Les premiers matériaux auto-cicatrisants (2001) étaient des polymères avec une sorte d’adhésif interne intégré. Depuis, divers matériaux autoréparables ont été mis au point. Il en existe quatre types principaux :

Les agents réparant intégrés

Les matériaux auto-cicatrisants les plus connus ont des microcapsules intégrées remplies d’un produit chimique semblable à de la colle. Si le matériau se fissure à l’intérieur, les capsules s’ouvrent, le matériau de réparation «s’évacue» et la fissure se colmate. Il fonctionne de manière similaire à l’époxy, fourni sous la forme de deux polymères liquides dans des récipients séparés. Lorsqu’on mélange les liquides, une réaction chimique se produit et un adhésif puissant (un copolymère) se forme.

Les matériaux auto-cicatrisants peuvent utiliser des capsules incorporées de différentes façons. L’approche la plus simple consiste pour les capsules à libérer un adhésif qui remplit simplement la fissure et lie le matériau ensemble.

Le principal inconvénient de la méthode d’encapsulation est que les capsules doivent être très petites pour ne pas affaiblir la structure qu’elles composent. Aussi, elles ne peuvent agir qu’une seule fois.

Les matériaux microvasculaires

Comme son nom l’indique, ce matériau tire son efficacité via des tubes vasculaires très minces qui permettent de pomper les agents réparants à un endroits pour les orienter vers une fissure ou autre.

Les tubes mènent dans des réservoirs sous pression. En cas de défaillance, la pression est libérée à une extrémité du tube, ce qui permet à l’agent réparant de pomper à l’endroit où il est nécessaire. Cette méthode permet de sceller les fissures jusqu’à dix fois la taille de la méthode des microcapsules, mais elle fonctionne plus lentement, car le matériau de réparation doit ensuite se déplacer. Cela pourrait poser problème si une fissure se propage plus rapidement que sa réparation. Mais dans un gratte-ciel par exemple, ou un pont, où une défaillance peut apparaître et se propager au fil des mois ou des années, un système de tubes de réparation intégrés pourrait certainement bien fonctionner.

Les matériaux de mémoire de forme

Les matériaux à mémoire de forme ont besoin d’énergie – de chaleur en général – pour retrouver leur forme originelle.

En pratique, un réseau intégré de câbles à fibres optiques peut être utilisé, similaire aux réseaux vasculaires utilisés dans d’autres matériaux autoréparables. Mais au lieu de gonfler un polymère ou un adhésif, ces tubes sont utilisés pour alimenter en lumière laser et énergie thermique la zone où un défaut est présent.

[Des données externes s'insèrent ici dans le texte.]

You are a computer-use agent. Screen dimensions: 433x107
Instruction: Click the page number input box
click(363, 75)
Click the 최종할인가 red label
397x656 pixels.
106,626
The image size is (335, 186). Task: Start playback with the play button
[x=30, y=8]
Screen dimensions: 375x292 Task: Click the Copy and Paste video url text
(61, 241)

Comment les tubes savent-ils où livrer leur lumière? Si le matériau se fissure, il fissure également les tubes de fibre optique encastrés à l’intérieur, de sorte que la lumière laser qu’ils transportent fuit directement au point de défaillance.

Les polymères réversibles

Les polymères n’ont pas toujours besoin de systèmes internes sophistiqués, tels que des capsules intégrées ou les tubes vasculaires, pour réparer les dommages internes.

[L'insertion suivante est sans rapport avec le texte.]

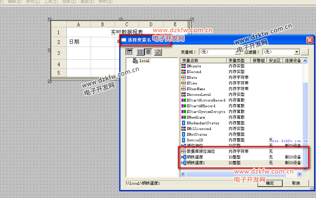Click the filter browse '...' button
The height and width of the screenshot is (198, 316).
click(304, 52)
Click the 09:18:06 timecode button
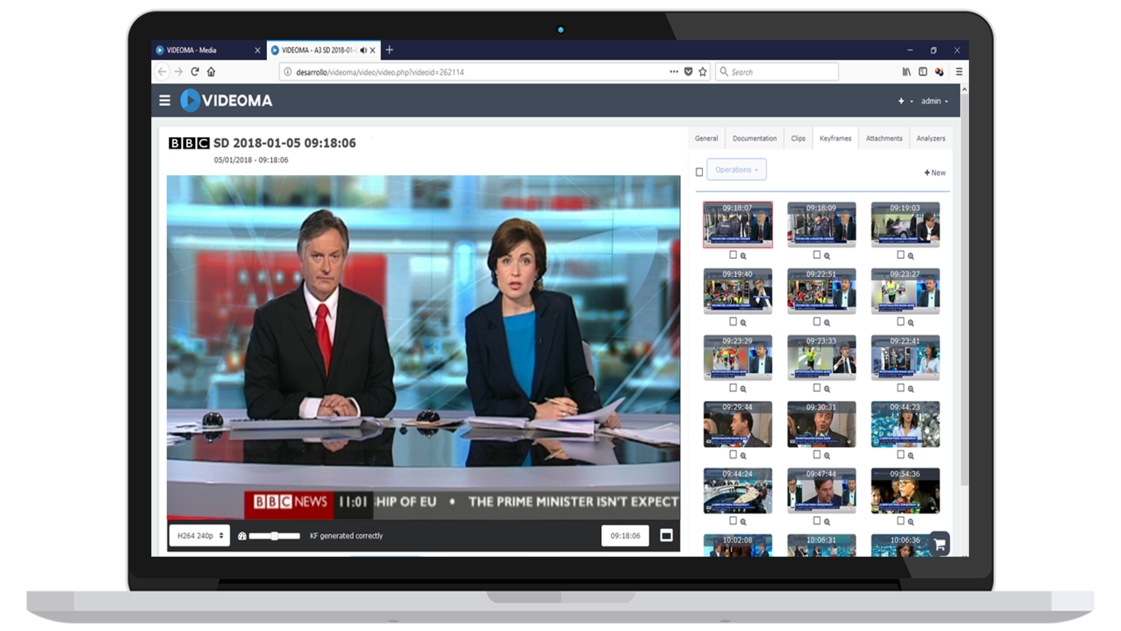 click(x=625, y=536)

Concrètement, certains se séparent pour révéler ce qu’on pourrait considérer comme des extrémités hautement «réactives» ou des fragments qui tentent naturellement de se rejoindre. Excités par la lumière ou par la chaleur, ces fragments «errants» tentent naturellement de se lier à d’autres molécules à proximité, inversant ainsi les dommages et réparant le matériau : certains se cassent pour exposer des extrémités chargées électriquement, ce qui confère aux fragments brisés une attraction électrostatique intégrée. En cas de dommage, des forces électrostatiques rassemblent les fragments, permettant au matériau de s’autoréparer.